More on that in a bit. But first, ice cream! I made a bunch, starting with the first of 30-plus offerings in the included recipe booklet: vanilla ice cream with chocolate chips. I combined a tablespoon of cream cheese with sugar, vanilla extract, heavy cream, and whole milk. A day of freezing time later, I pressed the Ice Cream button and watched the blades spin and whirl their way down to the bottom of the container.
Strawberry ice cream was a different animal, with mushed bits of chopped strawberries, macerated with sugar, corn syrup, and lemon juice before heavy cream was mixed in and the pint went into the freezer for a day. The finished ice cream came out really well. Not Jenni's, mind you, but not bad. I also saw something I'd see a few times in future batches where the final product had a bit of what the manual calls a “crumbly” texture.
Next, I switched styles and tried Ninja's recipe for one-ingredient mango sorbet, where the one ingredient was canned mango chunks in their own juice, which went in the special pint container and into the freezer for 24 hours. I then spun it up into sorbet. I'll defer to my notes here which read: “Nope. More like compacted snow than sorbet.” The texture was wrong and a re-spin didn't save it.

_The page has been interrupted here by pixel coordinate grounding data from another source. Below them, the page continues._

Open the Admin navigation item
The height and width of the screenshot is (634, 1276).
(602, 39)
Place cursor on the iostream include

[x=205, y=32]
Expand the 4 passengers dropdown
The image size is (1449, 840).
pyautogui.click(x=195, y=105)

Ninja's test kitchen team also seemed to forget about getting the finished product's sweetness level right. Preserved fruit like that is packaged at the ideal sweetness level for eating it straight out of the can, but freezing it dulls its flavor. In retrospect, it wasn't much of a surprise that the frozen canned-fruit sorbet needed sugar. Plus, different fruits come in different sweetnesses depending on manufacturers. A little hand-holding would have kept disappointment at bay.